For those who haven’t heard, AMD recently released a beta OpenCL driver for x86 CPUs. After seeing AMD’s impressive OpenCL demo that scales on and on as you add CPU cores, I was dying (!) to give their OpenCL beta driver (which currently only supports CPUs) a test drive – especially on my Intel system.
I used the SDK’s SimpleConvolution sample as a testbench to get some performance measurements compared to the very straight forward reference CPU implementation also included the SDK (compiled w/ just the -O3 gcc flag in release mode). The regular CPU implementation is also used to validate the OpenCL results.
I did make a couple of modifications to the sample:
- Increased the mask size to 5×5 (a bit more realistic if doing something like a gaussian blur with a sigma of 1.5)
- Made the input and output data floats rather than uints (who the f— in scientific computing cares about uints?)
- Modified the comparison against reference CPU implementation to account for an epsilon that results from FP op precision differences.

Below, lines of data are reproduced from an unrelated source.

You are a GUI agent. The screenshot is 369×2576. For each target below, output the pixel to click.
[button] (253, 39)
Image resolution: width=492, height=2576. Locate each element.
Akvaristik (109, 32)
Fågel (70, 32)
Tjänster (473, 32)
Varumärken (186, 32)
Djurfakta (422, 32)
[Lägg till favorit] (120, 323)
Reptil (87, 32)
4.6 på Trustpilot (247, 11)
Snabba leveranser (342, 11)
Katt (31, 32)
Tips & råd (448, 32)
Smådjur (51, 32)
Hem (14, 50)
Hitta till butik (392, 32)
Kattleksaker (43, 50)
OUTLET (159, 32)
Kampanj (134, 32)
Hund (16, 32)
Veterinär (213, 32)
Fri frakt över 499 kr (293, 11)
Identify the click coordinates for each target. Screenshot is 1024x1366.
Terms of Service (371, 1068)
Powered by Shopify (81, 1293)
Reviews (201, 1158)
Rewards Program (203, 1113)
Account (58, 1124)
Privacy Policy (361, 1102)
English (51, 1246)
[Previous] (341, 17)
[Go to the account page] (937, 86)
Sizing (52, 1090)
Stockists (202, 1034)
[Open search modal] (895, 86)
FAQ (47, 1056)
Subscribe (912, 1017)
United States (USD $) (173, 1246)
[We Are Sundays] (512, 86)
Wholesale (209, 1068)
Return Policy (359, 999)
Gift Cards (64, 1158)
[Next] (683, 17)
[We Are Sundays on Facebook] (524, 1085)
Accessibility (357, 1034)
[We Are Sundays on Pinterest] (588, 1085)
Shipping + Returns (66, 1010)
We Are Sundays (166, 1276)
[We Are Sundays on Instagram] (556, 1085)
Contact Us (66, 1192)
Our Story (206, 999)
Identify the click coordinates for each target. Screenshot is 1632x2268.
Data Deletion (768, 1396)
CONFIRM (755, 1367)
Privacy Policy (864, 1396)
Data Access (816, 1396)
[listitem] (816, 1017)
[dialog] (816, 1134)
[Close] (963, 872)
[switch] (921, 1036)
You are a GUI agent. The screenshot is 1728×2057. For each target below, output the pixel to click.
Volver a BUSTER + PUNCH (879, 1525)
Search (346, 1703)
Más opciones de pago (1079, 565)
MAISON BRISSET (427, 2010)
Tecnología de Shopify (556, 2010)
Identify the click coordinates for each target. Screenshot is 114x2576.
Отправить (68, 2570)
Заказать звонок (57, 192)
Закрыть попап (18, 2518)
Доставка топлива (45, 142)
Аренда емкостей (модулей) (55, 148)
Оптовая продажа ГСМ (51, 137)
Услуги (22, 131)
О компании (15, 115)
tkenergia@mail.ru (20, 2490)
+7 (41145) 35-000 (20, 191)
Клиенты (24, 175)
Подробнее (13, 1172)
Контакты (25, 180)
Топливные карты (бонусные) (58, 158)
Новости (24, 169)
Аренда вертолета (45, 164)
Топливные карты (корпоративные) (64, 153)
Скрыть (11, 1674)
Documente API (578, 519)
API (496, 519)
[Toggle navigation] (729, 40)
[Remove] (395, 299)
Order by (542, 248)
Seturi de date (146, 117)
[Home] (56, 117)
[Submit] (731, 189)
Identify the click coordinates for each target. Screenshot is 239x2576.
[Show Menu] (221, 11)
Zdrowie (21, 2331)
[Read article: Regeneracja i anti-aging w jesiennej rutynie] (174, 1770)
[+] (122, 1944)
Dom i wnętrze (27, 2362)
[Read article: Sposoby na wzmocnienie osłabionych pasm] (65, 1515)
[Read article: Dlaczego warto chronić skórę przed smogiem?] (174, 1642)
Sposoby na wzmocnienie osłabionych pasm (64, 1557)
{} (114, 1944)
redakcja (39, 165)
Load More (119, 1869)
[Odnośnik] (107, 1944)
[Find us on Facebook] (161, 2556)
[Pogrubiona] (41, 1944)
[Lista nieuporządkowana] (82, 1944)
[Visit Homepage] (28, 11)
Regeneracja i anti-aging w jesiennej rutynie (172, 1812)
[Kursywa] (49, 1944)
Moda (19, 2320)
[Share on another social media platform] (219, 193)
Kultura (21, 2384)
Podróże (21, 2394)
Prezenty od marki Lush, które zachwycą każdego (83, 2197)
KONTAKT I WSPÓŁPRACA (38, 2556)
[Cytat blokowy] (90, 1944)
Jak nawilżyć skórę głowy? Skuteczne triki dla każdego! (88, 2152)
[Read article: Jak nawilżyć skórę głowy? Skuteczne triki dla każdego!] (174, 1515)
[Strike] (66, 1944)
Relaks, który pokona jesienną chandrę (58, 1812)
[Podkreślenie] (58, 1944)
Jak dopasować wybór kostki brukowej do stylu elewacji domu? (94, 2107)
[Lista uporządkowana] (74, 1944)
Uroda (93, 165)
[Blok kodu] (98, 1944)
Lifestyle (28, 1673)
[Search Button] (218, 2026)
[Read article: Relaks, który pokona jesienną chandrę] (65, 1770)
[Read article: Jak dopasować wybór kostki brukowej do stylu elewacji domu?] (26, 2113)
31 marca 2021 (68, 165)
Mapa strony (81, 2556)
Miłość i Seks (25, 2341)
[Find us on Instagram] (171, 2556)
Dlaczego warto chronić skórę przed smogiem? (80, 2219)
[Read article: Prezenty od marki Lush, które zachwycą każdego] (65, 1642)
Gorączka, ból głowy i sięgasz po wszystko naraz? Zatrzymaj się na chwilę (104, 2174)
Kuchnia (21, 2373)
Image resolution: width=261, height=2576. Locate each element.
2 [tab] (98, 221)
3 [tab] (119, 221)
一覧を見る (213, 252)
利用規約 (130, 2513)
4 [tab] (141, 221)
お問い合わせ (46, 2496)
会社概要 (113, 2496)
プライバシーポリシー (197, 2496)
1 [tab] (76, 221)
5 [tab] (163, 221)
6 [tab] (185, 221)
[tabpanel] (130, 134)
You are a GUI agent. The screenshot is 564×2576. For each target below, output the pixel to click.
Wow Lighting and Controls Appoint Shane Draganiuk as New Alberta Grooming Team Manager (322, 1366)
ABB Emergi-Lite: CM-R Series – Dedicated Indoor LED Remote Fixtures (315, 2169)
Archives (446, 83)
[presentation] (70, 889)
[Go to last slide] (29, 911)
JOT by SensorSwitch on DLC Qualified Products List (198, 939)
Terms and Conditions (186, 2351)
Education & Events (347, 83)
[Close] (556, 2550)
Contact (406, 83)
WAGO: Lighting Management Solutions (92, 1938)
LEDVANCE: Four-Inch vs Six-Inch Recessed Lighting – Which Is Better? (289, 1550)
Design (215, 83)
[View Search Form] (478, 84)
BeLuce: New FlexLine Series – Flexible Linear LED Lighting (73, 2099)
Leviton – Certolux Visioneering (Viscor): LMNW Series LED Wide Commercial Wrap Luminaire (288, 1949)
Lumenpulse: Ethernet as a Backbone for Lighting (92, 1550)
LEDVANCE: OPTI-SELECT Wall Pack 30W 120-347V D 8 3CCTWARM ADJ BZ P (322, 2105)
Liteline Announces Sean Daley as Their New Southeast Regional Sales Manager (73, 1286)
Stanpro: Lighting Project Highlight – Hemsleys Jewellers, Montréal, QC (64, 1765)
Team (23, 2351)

The testbench ran on my Intel T7600 Core Duo Laptop (2.33Ghz, 3.2GB memory), Ubuntu 8.04 32-bit Desktop version. I ran a number of iterations with varying local workgroup sizes (ie number of work-items per workgroup, or threadsPerBlock in CUDA-talk) to see how performance scales w/ and compares against the CPU reference implementation for an input matrix of 4096×4096.
Here’s a breakdown of results (the x-axis is workgroup size, y-axis is seconds):
I was, naively, expecting that the number work-items would map to the number of persistently active threads spawned by CL hence reaching peak performance at 2 work-items. But it doesn’t seem like CL ever spawns more than 4 threads. It seems more likely that a thread is spawned, made responsible for processing a whole workgroup, then killed/joined after it finishes its work.
I also ran some “Null Kernel” cases where I commented out all of the SimpleConvolution CL Kernel. The “Null Kernel” case does seem to suggest that AMD’s OpenCL either (or both) creates, executes, then joins a thread per workgroup -or- it spends a lot of cycles for workgroup management.
This may be the reason why you actually continue to see perf increases as you increase the workgroup size – until it failed to execute at a size of 2048. It seems like at sufficiently large workgroup sizes >= 256, the workgroup management time does get amortized out over the number of work-items processed.
Also interesting is the actual performance numbers compared to the CPU reference. OpenCL may scale with the number of cores but it’s raw performance is good but not mind shattering. Theoretically, with good use of SSE and being mindful of cache locality, you can improve single-threaded performance by 3-4x putting a single threaded CPU implementation neck to neck with the 256-512 CL results. Spawn two threads to work on separate parts of the matrix and you get another 1.5x in perf increase pushing it a magnitude or two faster than the CL implementation.
I’ll take AMD’s word for it that it’s CL driver will scale with cores. But maybe it would be interesting if someone with > 2 core Intel system can also see near linear scaling. Or maybe I can be motivated enough to run my experiment by disabling one of my cores on my laptop.
So I conclude with the following:
- My timing mechanics could be entirely wrong and everything here can be thrown in the trash… then again, this is highly unlikely since I’m using exactly what AMD does to measure event times for CL kernel execution and CPU perf times.
- Each workgroup spawns and the joins a new thread and/or incurrs a workgroup management cost. So despite the AMD SDK using workgroup size of 1 for most of its CL samples, you will get more optimal performance with larger workgroup sizes.
- The AMD CL stack still has room for performance improvements since CPU reference seems to indicate so.
… or maybe AMD’s OpenCL driver is just sophisticatedly inefficient for Intel based systems.